Format:Taschenbuch|Verifizierter Kauf
Dieses Buch ist wunderbar geeignet für relativ neue Java-Programmierer - z.B. Auszubildende im 2. Jahr. Es spricht sämtliche Themen an, die ein guter, professioneller Java-Entwickler kennen sollte - angefangen bei neuen JDK7-Bibliotheken bis hin zum Build-Prozess und anderen JVM-Sprachen. Die Grundlagen der Java-Programmierung werden als bekannt vorausgesetzt.
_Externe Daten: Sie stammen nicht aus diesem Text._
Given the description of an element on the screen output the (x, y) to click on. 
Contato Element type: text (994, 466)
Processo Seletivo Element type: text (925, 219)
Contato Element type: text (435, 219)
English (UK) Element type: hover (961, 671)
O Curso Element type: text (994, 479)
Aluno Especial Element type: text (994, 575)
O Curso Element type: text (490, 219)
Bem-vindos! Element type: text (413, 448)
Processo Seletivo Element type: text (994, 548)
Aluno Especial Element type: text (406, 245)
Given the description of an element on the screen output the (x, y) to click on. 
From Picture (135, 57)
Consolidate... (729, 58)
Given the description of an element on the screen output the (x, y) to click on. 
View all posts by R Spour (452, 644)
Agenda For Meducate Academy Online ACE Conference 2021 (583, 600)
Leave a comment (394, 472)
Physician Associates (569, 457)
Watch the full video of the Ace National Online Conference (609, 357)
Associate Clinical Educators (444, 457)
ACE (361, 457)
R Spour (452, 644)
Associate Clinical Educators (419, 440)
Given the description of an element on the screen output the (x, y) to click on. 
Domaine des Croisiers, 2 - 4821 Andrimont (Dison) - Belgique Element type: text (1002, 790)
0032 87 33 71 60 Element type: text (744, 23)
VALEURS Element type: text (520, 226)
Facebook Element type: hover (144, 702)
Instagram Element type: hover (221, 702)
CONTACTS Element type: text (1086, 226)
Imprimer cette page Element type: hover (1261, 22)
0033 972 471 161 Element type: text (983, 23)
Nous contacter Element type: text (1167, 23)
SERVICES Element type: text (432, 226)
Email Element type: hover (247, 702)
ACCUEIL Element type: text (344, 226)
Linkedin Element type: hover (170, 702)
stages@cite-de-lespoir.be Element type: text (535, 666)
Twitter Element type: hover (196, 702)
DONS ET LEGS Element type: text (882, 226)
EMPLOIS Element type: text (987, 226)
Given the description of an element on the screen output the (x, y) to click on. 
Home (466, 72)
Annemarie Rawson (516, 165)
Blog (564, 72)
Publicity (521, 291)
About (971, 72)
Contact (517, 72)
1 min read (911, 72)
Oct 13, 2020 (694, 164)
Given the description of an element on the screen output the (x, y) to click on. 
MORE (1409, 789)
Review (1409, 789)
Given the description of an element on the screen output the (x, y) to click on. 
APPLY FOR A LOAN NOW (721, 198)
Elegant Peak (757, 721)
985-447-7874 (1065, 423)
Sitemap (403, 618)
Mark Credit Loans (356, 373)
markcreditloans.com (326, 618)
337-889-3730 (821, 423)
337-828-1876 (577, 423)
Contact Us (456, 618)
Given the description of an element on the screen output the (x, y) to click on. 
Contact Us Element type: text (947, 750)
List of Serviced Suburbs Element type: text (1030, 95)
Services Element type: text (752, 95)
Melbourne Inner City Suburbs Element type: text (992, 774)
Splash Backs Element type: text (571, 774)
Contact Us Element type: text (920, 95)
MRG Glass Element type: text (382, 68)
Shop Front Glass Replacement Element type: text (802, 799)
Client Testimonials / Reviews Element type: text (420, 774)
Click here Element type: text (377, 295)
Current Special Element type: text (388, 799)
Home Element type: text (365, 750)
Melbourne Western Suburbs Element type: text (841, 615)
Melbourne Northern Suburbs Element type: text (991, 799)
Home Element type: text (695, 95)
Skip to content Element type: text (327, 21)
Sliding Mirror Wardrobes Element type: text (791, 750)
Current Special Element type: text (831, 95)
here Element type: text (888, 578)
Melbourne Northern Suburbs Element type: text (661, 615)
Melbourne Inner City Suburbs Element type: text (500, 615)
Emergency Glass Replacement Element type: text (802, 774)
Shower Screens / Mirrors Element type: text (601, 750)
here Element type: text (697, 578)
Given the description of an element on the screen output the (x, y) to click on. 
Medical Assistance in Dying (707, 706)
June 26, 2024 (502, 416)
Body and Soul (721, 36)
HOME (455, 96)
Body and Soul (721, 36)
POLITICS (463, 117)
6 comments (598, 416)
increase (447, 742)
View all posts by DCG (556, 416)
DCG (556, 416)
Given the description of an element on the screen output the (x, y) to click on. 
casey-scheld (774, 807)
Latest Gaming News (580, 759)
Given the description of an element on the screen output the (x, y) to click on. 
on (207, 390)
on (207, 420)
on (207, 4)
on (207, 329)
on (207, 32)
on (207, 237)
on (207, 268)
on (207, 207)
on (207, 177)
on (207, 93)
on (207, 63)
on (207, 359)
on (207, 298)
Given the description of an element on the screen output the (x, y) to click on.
Aufgrund der Fülle der Themen werden die einzelnen Aspekte aber nur sehr oberflächlich geschildert. Das Buch verfolgt konsequent den Ansatz: "Man sollte wissen, dass es XY gibt, und wofür man es brauchen kann. Wenn man sich aber näher dafür interessiert, dann sollte man sich weitere Bücher zu XY besorgen."

Wie gesagt: für Menschen, die erst seit kurzer Zeit in der professionellen Entwicklung tätig sind, ist dies ein sehr gutes Buch. Wenn man aber beim Lesen des Inhaltsverzeichnisses auf wenig Themen stößt, die einem bisher noch nicht bekannt sind, dann wird man nicht sehr viel Neues lernen.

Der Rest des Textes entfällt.